Guitar backs are generally made from one piece of wood, in effect split down the centre and re-joined with the two halves “book matched” to make one, wider piece with matching grain.
But there is more than one way of doing this. I believe that certain parts of the tree need to be avoided if possible.
I hate to see pale "sapwood" included in the back and sides. Sapwood is the living part of the tree under the bark, it's likely to have insect holes and bark inclusions, and is often a lot less dense than the heartwood. There are a few timbers where the Sapwood is the best part, Maple for instance but In most timbers, Rosewood and Walnut being two good examples, the sapwood does not have any of the qualities that we pay for when buying “tonewood”.
I regard that part of the tree as firewood.

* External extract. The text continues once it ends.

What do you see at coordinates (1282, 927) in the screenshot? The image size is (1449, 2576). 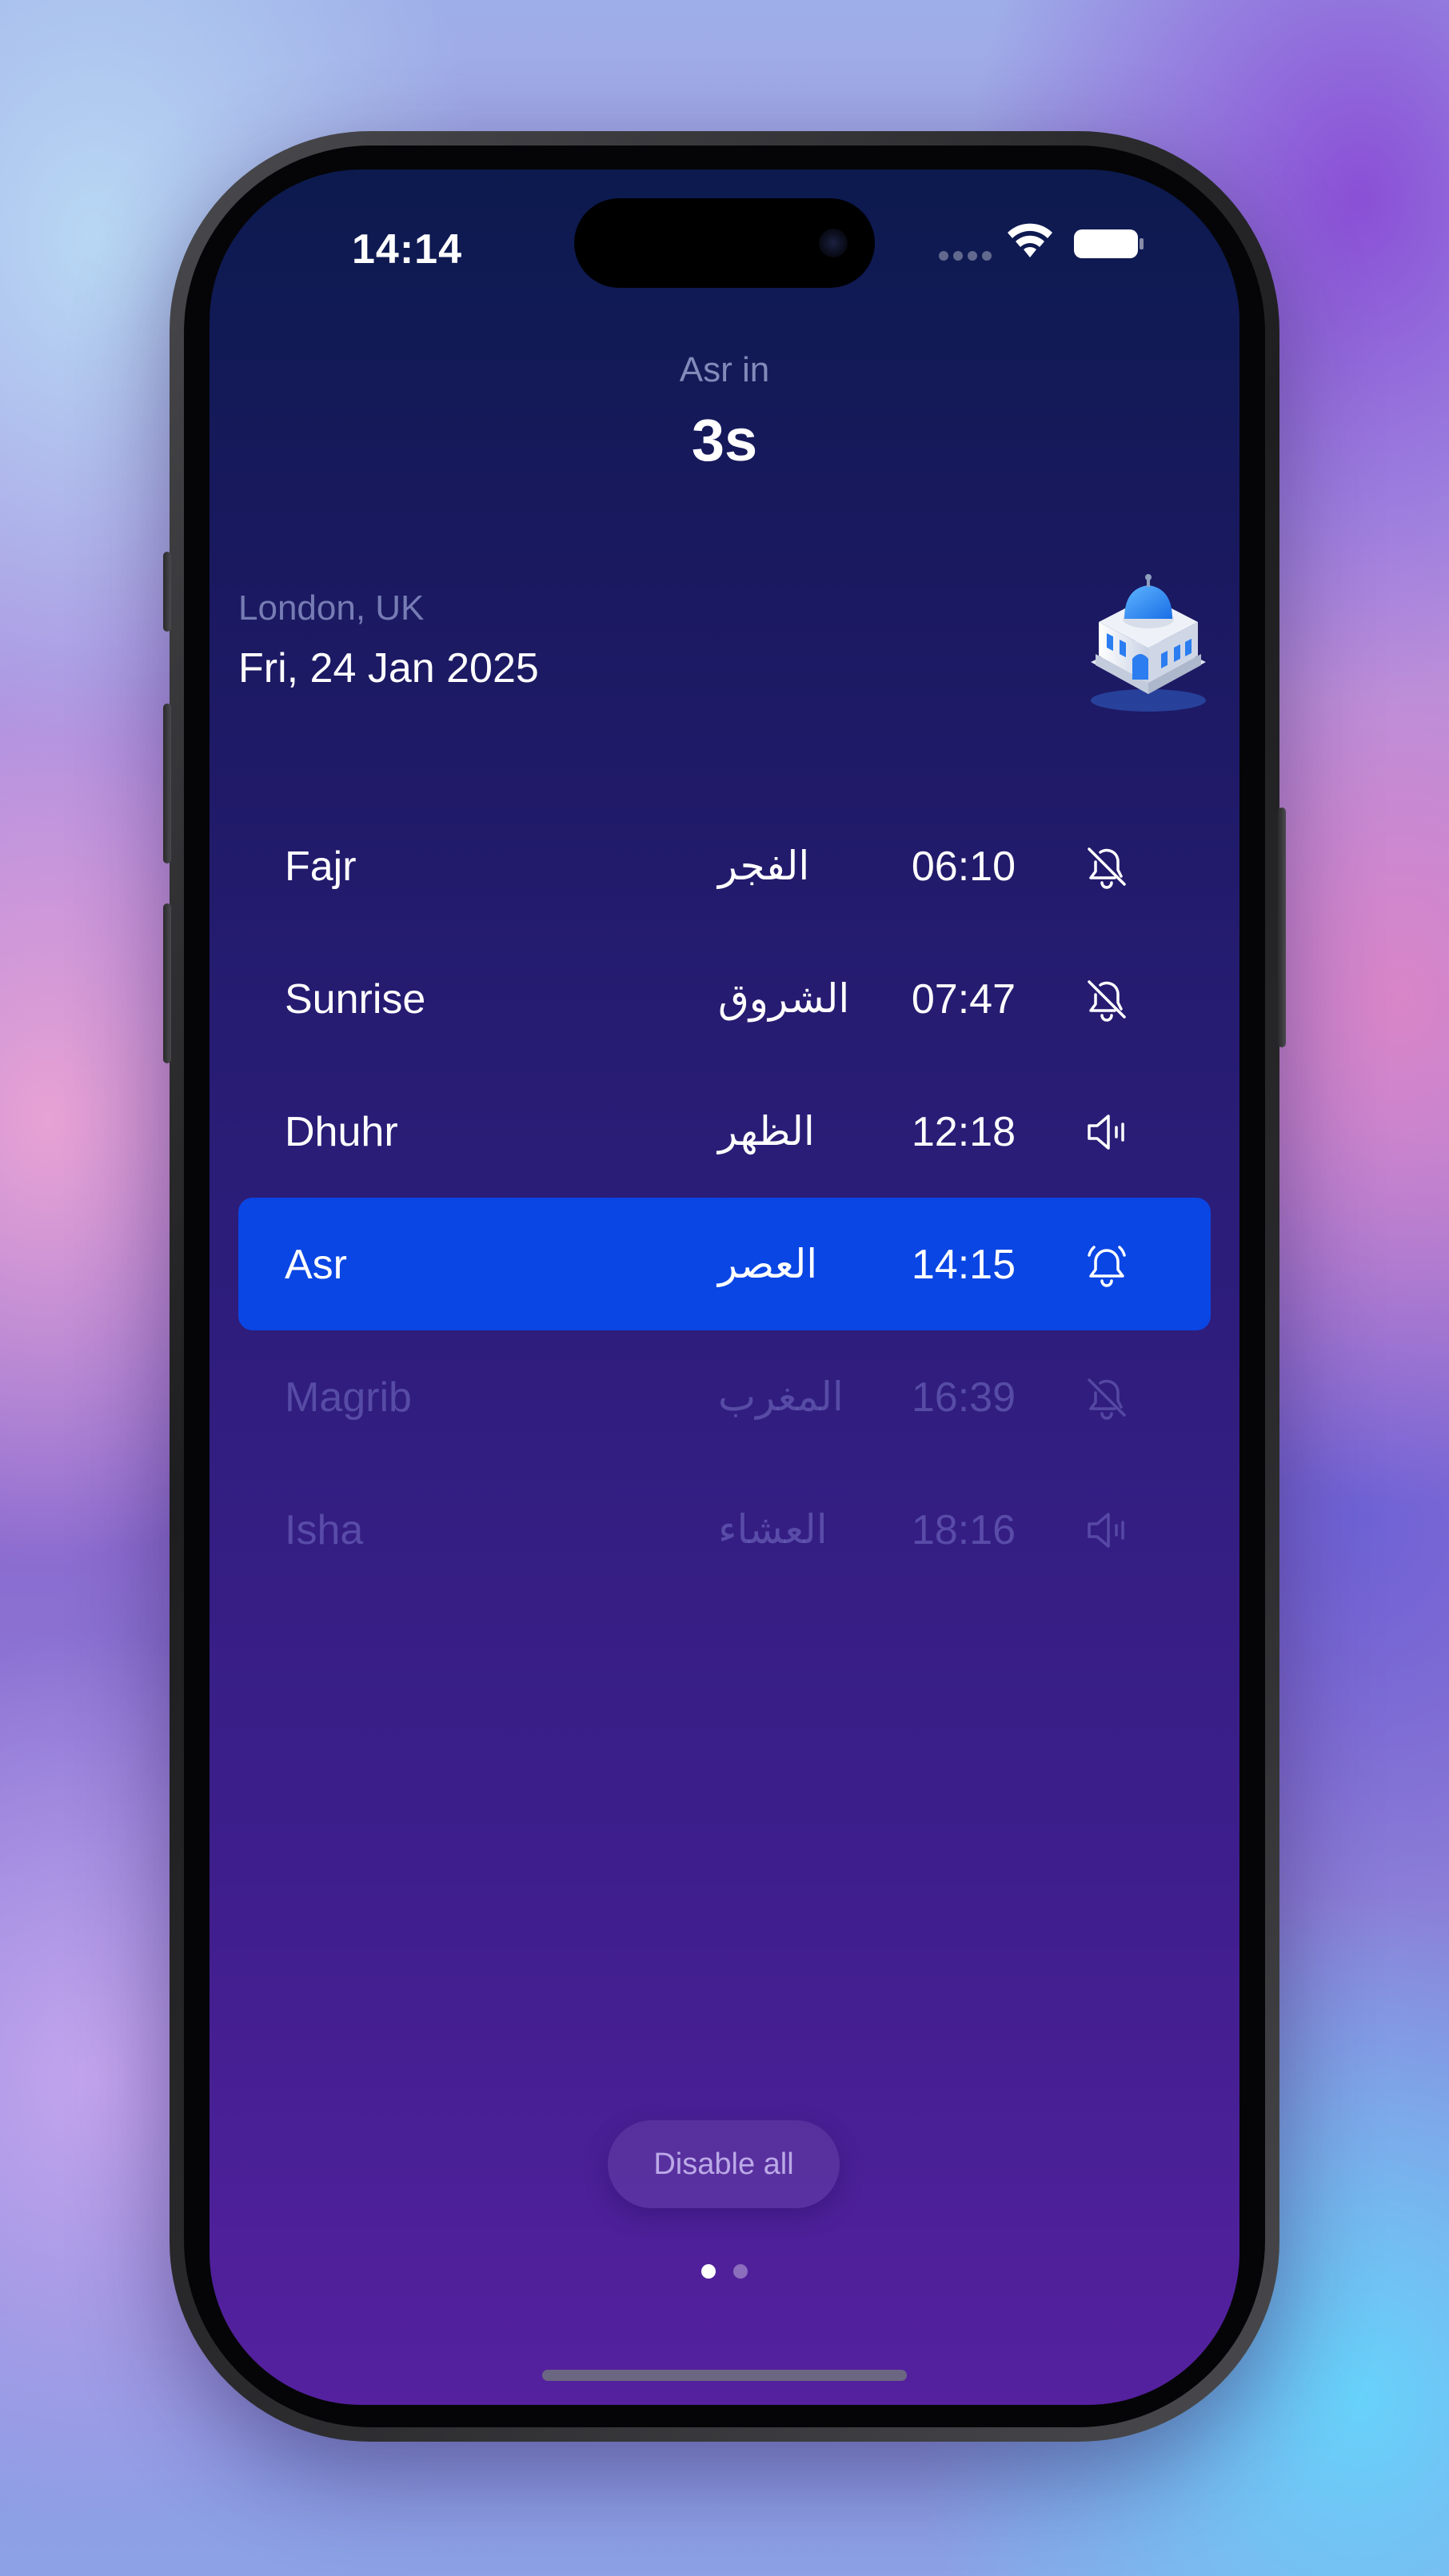 I see `power-button` at bounding box center [1282, 927].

Here we have one piece of wood, cut and joined in three different ways;
The join here includes a large amount of Sapwood, wasting the higher quality wood from further inside the tree and putting the bad wood in the middle, the most important area. Some people like doing it this way for visual effect, and we do see this a lot nowadays because the available material is smaller than it used to be, but I still hate it.
This time it’s joined down the opposite edge, and avoids the sapwood, but now includes a large amount of “slab" wood from near the centre of the tree, the "Pith". The grain lines converge in an interesting "V", sometimes it’s unavoidable but this can waste the best part of the wood, stiffen the back and even include cracks from the Pith. Not nice.
Or like this, with the wood joined along a straight line cut just under the sapwood, with the grain parallel in the centre of the instrument, cutting away the more suspicious material near the outside edges and keeping all the better parts. It's the same piece of wood but improves the guitar in so many different ways.
And finally. I’ve always felt comfortable with big horses; they are gentler than small ones and seem to have better communication skills. Here I am with "Big Mac" at Thornton Hall Country Park a few weeks ago, he and I had a lot in common, and no, there weren't any extra strong mints in my pocket. I am planning to go back soon because there is something I forgot to ask him. I do hope he can help.